I have a website that is written use static html pages. It contains many URLs containing subdirectories like this:
https://www.example.com/product1/order.htm https://www.example.com/product1/error/error1.htm
Now I want to create a new website via WordPress and transfer all contents from the old website to the new one.

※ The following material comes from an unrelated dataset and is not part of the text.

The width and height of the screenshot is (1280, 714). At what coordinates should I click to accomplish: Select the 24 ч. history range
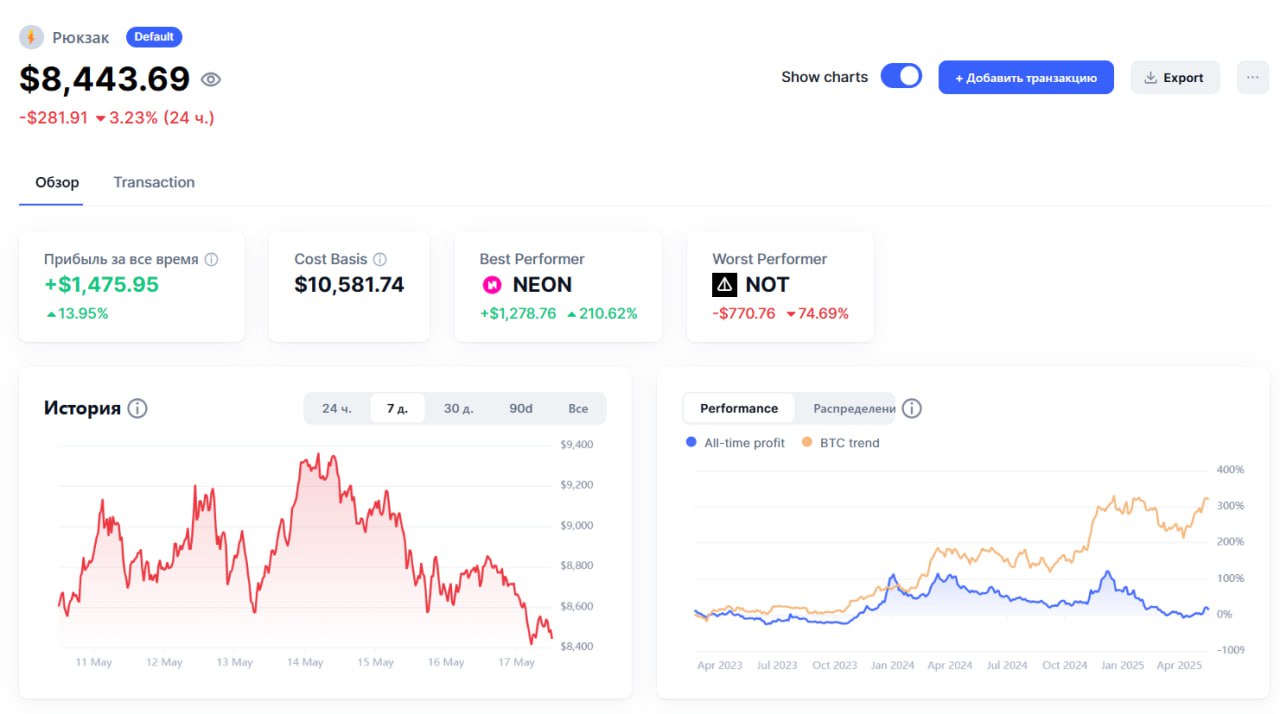(337, 408)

So I wonder what is the best practice to process all these URLs with subfolders.
Should I:
- Keep the subfolders by using parent/child pages, like this:
https://www.example.com/product1/order.htm -> https://www.example.com/product1/order/ https://www.example.com/product1/error/error1.htm -> https://www.example.com/product1/error/error1/
Or
- Remove all subfolders, and chaning all URLs like this:
https://www.example.com/product1/order.htm -> https://www.example.com/product1-order/ https://www.example.com/product1/error/error1.htm -> https://www.example.com/product1-error-error1/
Or using other methods?
Thanks
Update:
With the hint of others, I get to know there are categories in WordPress. I search online and find the following URLs:
https://www.wpbeginner.com/wp-tutorials/seo-friendly-url-structure-for-wordpress/ https://www.wpbeginner.com/beginners-guide/categories-vs-tags-seo-best-practices-which-one-is-better/
So it seems using categories is a good practice to keep a hierarchy structure in WordPress. Is that correct?
Update 2
I have a question. In traiditional websites, for a product, normally the home page is https://www.example.com/product1/ , while the additonal pages such as https://www.example.com/product1/order.htm are put under the "product1" subfolder. Now in WordPress, their URLs should be:
URL1: https://www.example.com/product1/ ->(Unchanged) https://www.example.com/product1/
URL2: https://www.example.com/product1/order.htm -> https://www.example.com/product1/order/
In such a case, whether should I set product1 as a postname(for URL1) or a category(for URL2)?